While I’m not exactly Cooleridge, scrambling to get a few lines of Kubla Khan down before my opium-inspired vision vanishes completely, I do feel strangely contemplative. Bear with me while I get a few fragments down that are dancing around in the Real Estate of my own Mind.
There’s a huge disconnect people feel around the holiday crush. A sense something is missing. Is this a time for buying or for sharing? Should we be thankful for what we have? Or out getting more stuff?
Why does more feel so much like less these days? Can we tell the difference anymore? Have the two switched places? Gone through some sort of weird transference?
Remember when Cable TV first offered 100 channels and you couldn’t figure out why there was nothing to watch? A quaint notion that has been swallowed whole by a wired world where logging onto the internet is like trying to “get a drink of water from a fire hose.”
And where this “howl” by an early Facebook employee has assumed the identity of Ginsburg’s original. “The best minds of my generation are thinking about how to make people click ads, and that sucks”
Strike a chord? Here’s a mindful exercise. Look up the Visual Thesaurus for “consume”. Note the contradictions layered into its nuances. It can mean “to take in” or it can mean “to devour”. Ingest or destroy. Engage or exhaust. Absorb or deplete.
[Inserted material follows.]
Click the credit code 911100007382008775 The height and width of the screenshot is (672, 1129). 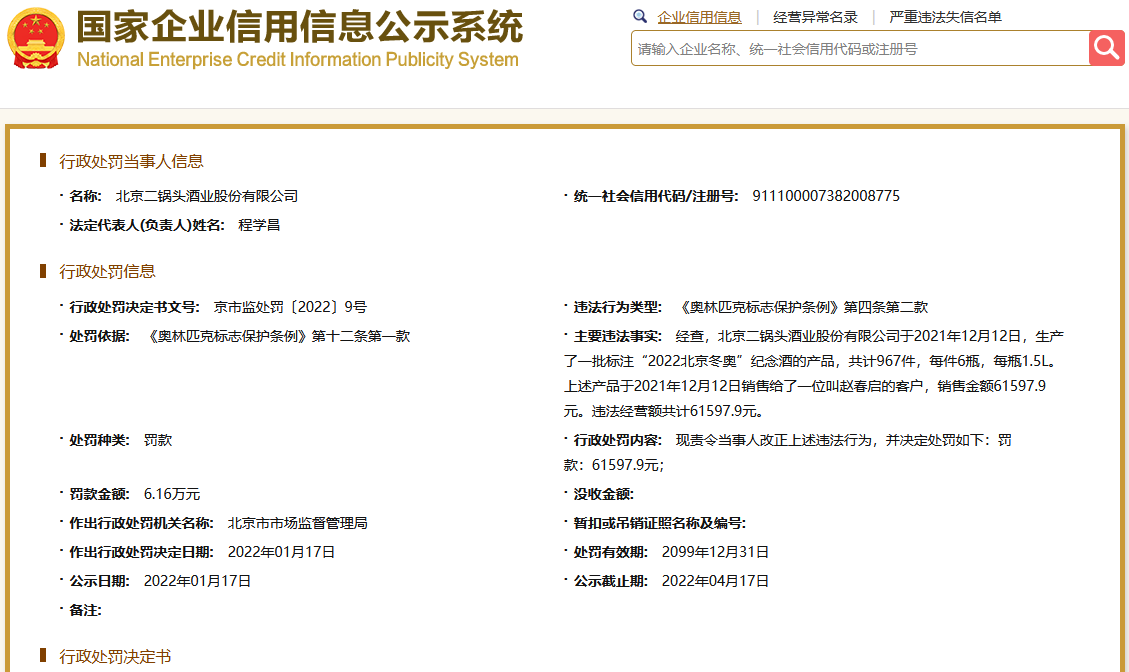tap(826, 196)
How should we see it? Does consuming make us feel half full? Or mostly half empty? What does it mean to live in a consumer culture? In an economic zeitgeist driven by consumer spending defined as a percent of it’s “gross domestic product?” Where big data concepts like the Consumer Confidence Index exist and things called Credit Scores gauge worthiness to consume? Where the Feds have esoteric discussions about things like “Consumer Fatigue” before deciding whether to print more money?
We have to consume to exist right? But if things become too all-consuming isn’t the ultimate result a kind of wasting-away? A dissipating form of consumption like the disease? The snake chasing its tail? Feeding on itself so it can feed on itself?
Other homework assignments: 1) Watch George Carlin’s classic “Stuff” on you tube. 2) Google “The Paradox of Our Time” – also attributed to Carlin. 3) Read ‘Present Shock’ by Douglas Rushkoff. 4) Watch a new you tube video called “Worn Wear” produced by Patagonia.
Other news this week set the stage for Black Friday and Cyber Monday sale-abrations: The DOW shot past 16,000 and NASDAQ went over 4,000 for the first time in 13 years as Silicon Valley experienced déjà vu and began to party like it was 1999 again.
Chase Bank agreed to pay a $13 billion fine for selling faulty mortgages in 2008 and Pope Francis called for a renewal of the Catholic Church with his first encyclical that included: “How can it be that it is not a news item when an elderly homeless person dies of exposure, but it is news when the stock market loses two points?”
F Scott Fitzgerald once said: “The test of a first-rate intelligence is the ability to hold two opposed ideas in mind at the same time and still retain the ability to function.”